Era l’inverno del 1972.
Avevo venti anni ed ero da pochi mesi ad Amsterdam.
Lavoravo, quando ne trovavo, per le agenzie interinali.
Il primo lavoro l’avevo trovato in una fabbrica di cioccolato, appena fuori Amsterdam.
Mi hanno licenziato perché avevo organizzato uno sciopero e mandato affanculo il caporeparto.
E vabbé…
Poi avevo trovato un’altro lavoretto nella fabbrica in cui si confezionavano i prodotti di una catena di supermercati.
Tre giorni e due a casa.
Due giorni e tre a casa.
Avevo giusto i soldi per mangiare qualcosa.
Poi è arrivato Natale e hanno chiuso le fabbriche.
I soldi erano finiti quasi tutti, ma l’agenzia interinale ci ha dato il pacco natalizio.
E il pacco conteneva prodotti della catena di supermercati per cui lavoravo.
C’era anche il pollo, nel pacco: crudo.
Ma c’era un problema: io abitavo in una soffitta senza cucina.
Nell soffitta c’era soltanto un lavandino in cui lavarti e pisciare.
Vi risparmio il resto.
Per il resto andavo in un bar, nella Damstraat.
Mi prendevo un caffé e poi…
In quei giorni attaccavo bottone con un altro avventore e portavo il discorso sui polli.
E poi concludevo: “Sai, io ho un pollo e so anche cucinare…”
Niente da fare, il pollo da me non lo voleva nessuno.

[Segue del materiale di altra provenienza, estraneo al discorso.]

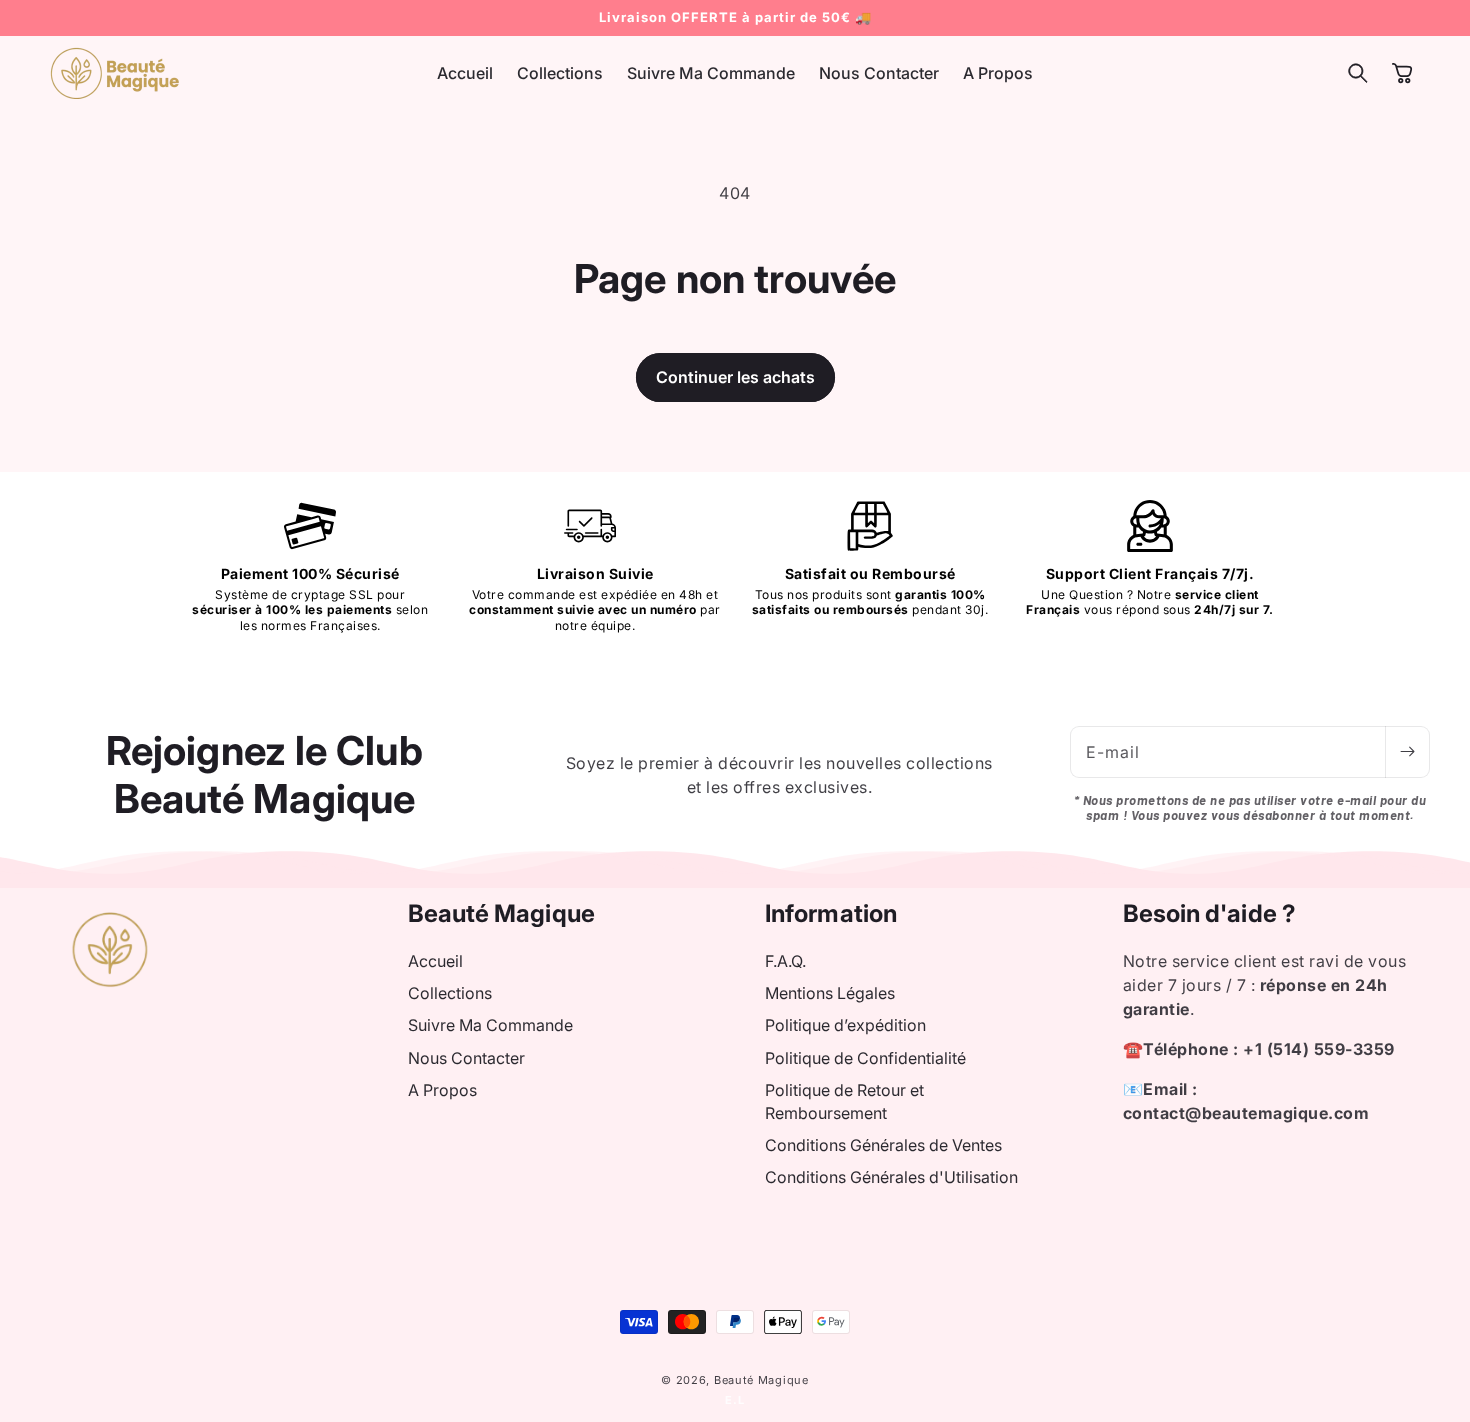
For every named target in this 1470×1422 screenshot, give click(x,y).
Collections (450, 993)
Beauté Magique (761, 1380)
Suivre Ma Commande (490, 1025)
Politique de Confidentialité (865, 1058)
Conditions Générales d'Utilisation (891, 1177)
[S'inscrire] (1407, 752)
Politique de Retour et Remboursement (844, 1101)
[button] (1358, 73)
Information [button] (831, 914)
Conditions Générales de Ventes (883, 1145)
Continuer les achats (735, 377)
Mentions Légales (830, 993)
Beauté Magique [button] (501, 914)
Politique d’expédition (845, 1025)
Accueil (435, 961)
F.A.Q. (785, 961)
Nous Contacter (466, 1058)
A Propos (442, 1090)
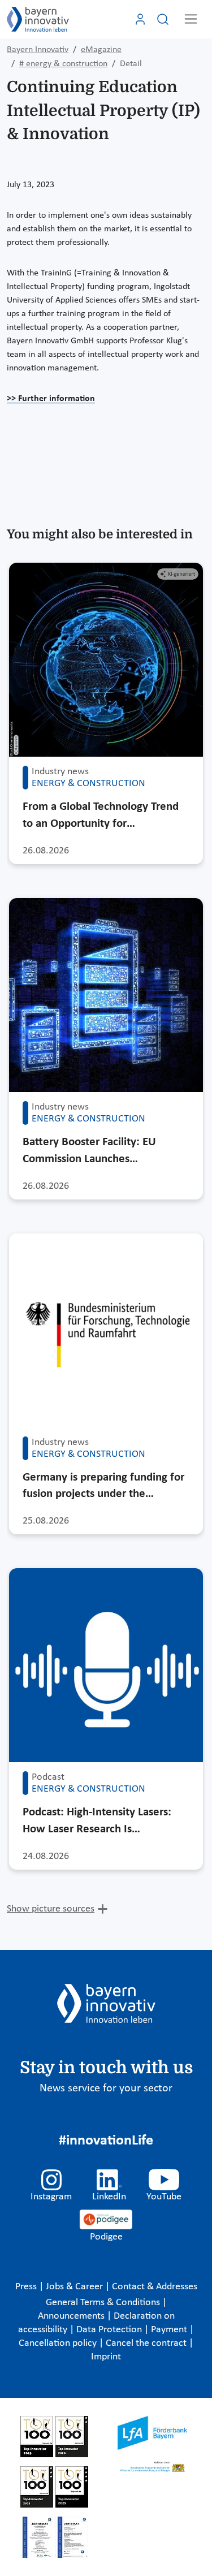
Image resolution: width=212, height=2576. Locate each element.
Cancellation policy (59, 2343)
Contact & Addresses (154, 2286)
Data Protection (110, 2329)
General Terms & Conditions (104, 2302)
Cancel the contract (147, 2343)
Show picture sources (50, 1909)
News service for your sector (106, 2088)
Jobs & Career (75, 2286)
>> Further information (51, 398)
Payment (170, 2329)
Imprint (106, 2356)
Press (27, 2286)
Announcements (72, 2316)
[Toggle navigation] (190, 19)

I giorni passavano e quando tornavo alla mia soffitta mi prendevo il pollo in grembo, gli parlavo, lo accarezzavo, gli sorridevo.
Alla fine l’ho regalato, senza avere il coraggio di chiederne un pezzetto.
Morale: un pollo crudo nella vita non basta!
Così è per l’inglese.
Tutti a dire oggi che bisogna imparare l’inglese: se impari l’inglese ti si aprono le porte del mondo del lavoro.
Scemenze, ovviamente.
Leggetevi quello che ha scritto Andrea Maccis: https://bolognesu.wordpress.com/2014/02/09/e-se-il-futuro-sbocciasse-gia-appassito-parte-2-de-andria-maccis/
Io questo discorso lo voglio ripetere, ma terra terra.
Io, dopo essere tornato a Iglesias, sono stato per anni uno dei pochissimi abitanti del ridente centro minerario che parlava l’inglese.
Ero perito chimico e parlavo l’inglese fluentemente.
Ah, il Olanda avevo anche fatto esperienza come analista microbiologico, in un’industria alimentare.
Il mio inglese, come il pollo, non mi serviva a nulla, visto che non c’erano le condizioni per poterlo usare.
Ovviamente, sono finito a fare il manovale nell’edilizia, prima, e per il comune, poi.
Più che l’inglese, per trovare un lavoro adeguato, occorreva la tessera di uno dei partiti giusti e io non so come, ma sono sempre stato un po’ allergico ai partiti “giusti”.
Non è che l’inglese non mi sia servito proprio a niente: mi sono letto “The Lord of the Ring” e tutto Hemingway in originale e tante altre cose.
E quando qualche turista finiva per sbaglio ai giardini pubblici di Iglesias, potevo stupirlo.
L’inglese mi è servito poi, quando sono tornato il Olanda per studiare linguistica.
Mi è servito come strumento indispensabile per poter studiare linguistica a quel livello.
L’inglese, in sé, non mi è mai servito a niente.
Così come abbandonare il sardo per l’italiano non è servito a niente, se non ad alienare i Sardi.
La lingua non serve a niente, se non hai niente da dire a chi ti ascolta.